Task item> The result should be every line of the listing that contains "Given".

(Beginning of Data under study)

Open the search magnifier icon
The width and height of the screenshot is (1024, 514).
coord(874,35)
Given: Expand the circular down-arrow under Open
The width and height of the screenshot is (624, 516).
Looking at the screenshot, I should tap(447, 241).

(End of Data under study)
(Beginning of Data under study)

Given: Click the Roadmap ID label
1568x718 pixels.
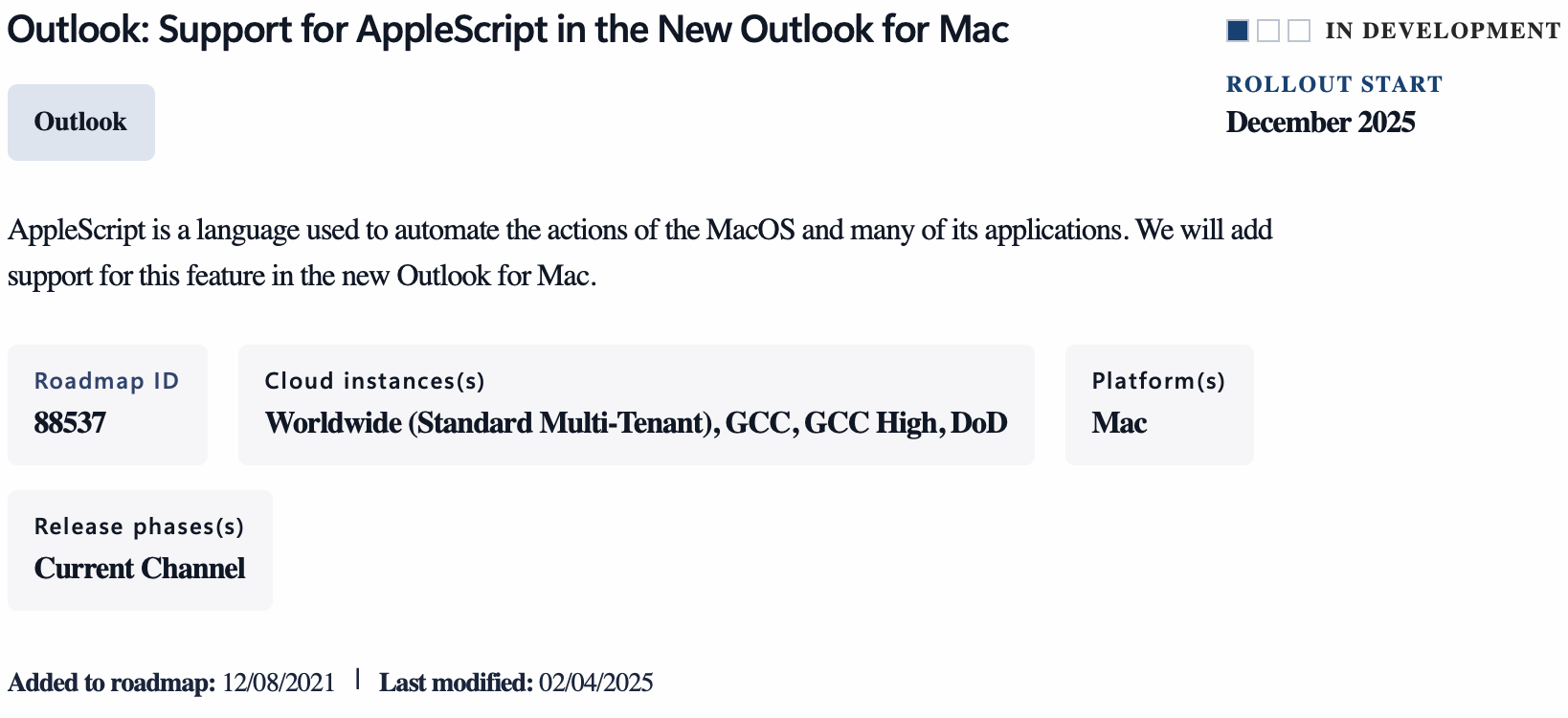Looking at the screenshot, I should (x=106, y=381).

(End of Data under study)

Written response>
Given: Expand the circular down-arrow under Open
Given: Click the Roadmap ID label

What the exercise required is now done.